Melissa McCarthy Masterfully Portrays Literary Forger in Biopic ‘Can You Ever Forgive Me?’
“Can You Ever Forgive Me?” is a sad but revealing look at a self-destructive, anti-social writer and the cat that loved her. It is based on the true-life story of celebrity forger and failed writer Lee Israel. The title, “Can You Ever Forgive Me?,” appears on a forged letter attributed to caustic screenwriter and poet Dorothy Parker, but in reality was written by the even more caustic Lee Israel.
Lee Israel wrote critically well-received biographies of significant women few in this present generation will remember. Her book on Dorothy Kilgallen did very well and appeared on the “New York Times” Best Seller list. After that, Israel began her long decent into obscurity.
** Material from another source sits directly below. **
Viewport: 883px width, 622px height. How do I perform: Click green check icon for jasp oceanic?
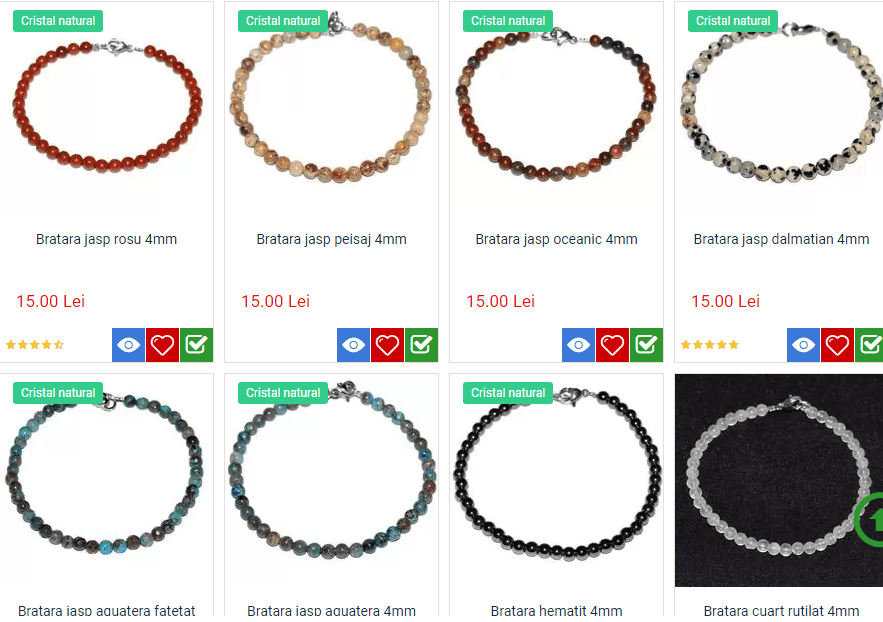[646, 344]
In debt, out of work and unable to pay her cat’s vet bills, she turned to a different form of writing that was equally creative but illegal. She began to forge letters from famous but dead writers. And she was very good at channeling these personalities, creating convincing and well-crafted missives. She made a lot of money and then got caught.
The movie is based on the autobiographical book she wrote about 15 years later. Melissa McCarthy brings nuance to the unlikable Israel, a woman without (except for her cat) close friends or willing allies. Her story begins when she is fired. She begs her agent Marjorie (Jane Curtin) to find interest for her next biographical work on one more semi-forgotten woman. Marjorie spills the bitter truth: “No one is interested in another biography about Fanny Brice.” But tin-eared Israel persists until she can persists no longer.
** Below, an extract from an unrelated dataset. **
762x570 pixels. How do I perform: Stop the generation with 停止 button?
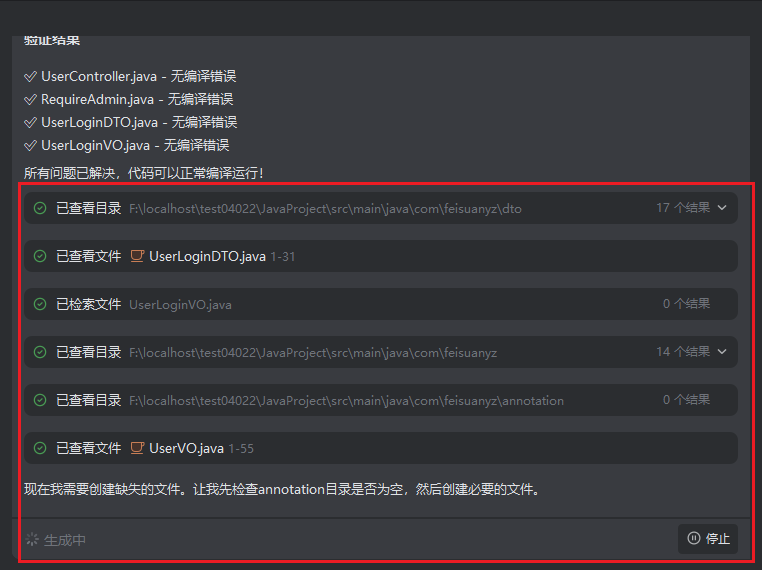[709, 539]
By accident, she discovers the value of autographed letters, which become even more valuable when augmented by Israel. She finds that by adding a paragraph or two of clever prose to these letters, she increases their value. Not satisfied with that, she begins to write these letters from scratch while making a tidy sum in the meantime.
When suspicious autograph collectors begin to place suspicion on Israel, she turns to her only friend, the ne’er-do-well gay playboy Jack (Richard E. Grant), to front new sales to the same unsuspecting buyers that were previously bilked by her earlier forgeries. The FBI closes in, and she is brought to trial.
Along the way, Israel comes face to face with her failure as a social human being as well as a real writer.
It’s a different kind of role for the comic McCarthy. She excels as she brings empathy and foul language to her portrayal of Lee Israel and her portrayal is honest and appealing. Though Israel was the author of her own self-destruction, McCarthy portrays her with a rich humanity and a touch of humor.
Richard E. Grant, as Israel’s only human friend, adds a quirky energy to the film in his role as Jack, Israel’s only friend. Always holding on to the most positive of attitudes, he is often careless and betrays her trust. As the story advances, his up-beat portrayal becomes increasingly troubled as he faces first the FBI and then his own death.
Marielle Heller directed this haunting adaptation of Lee Israel’s book, filling it with lush cinematic evocations of the city of New York reminiscent of Woody Allen’s “Manhattan.”
“Can You Forgive Me?” is a solid tale of empathy, the failure of talent and the need for human (and feline) interaction.
“Can You Forgive Me?” opens Oct. 19 in select theaters.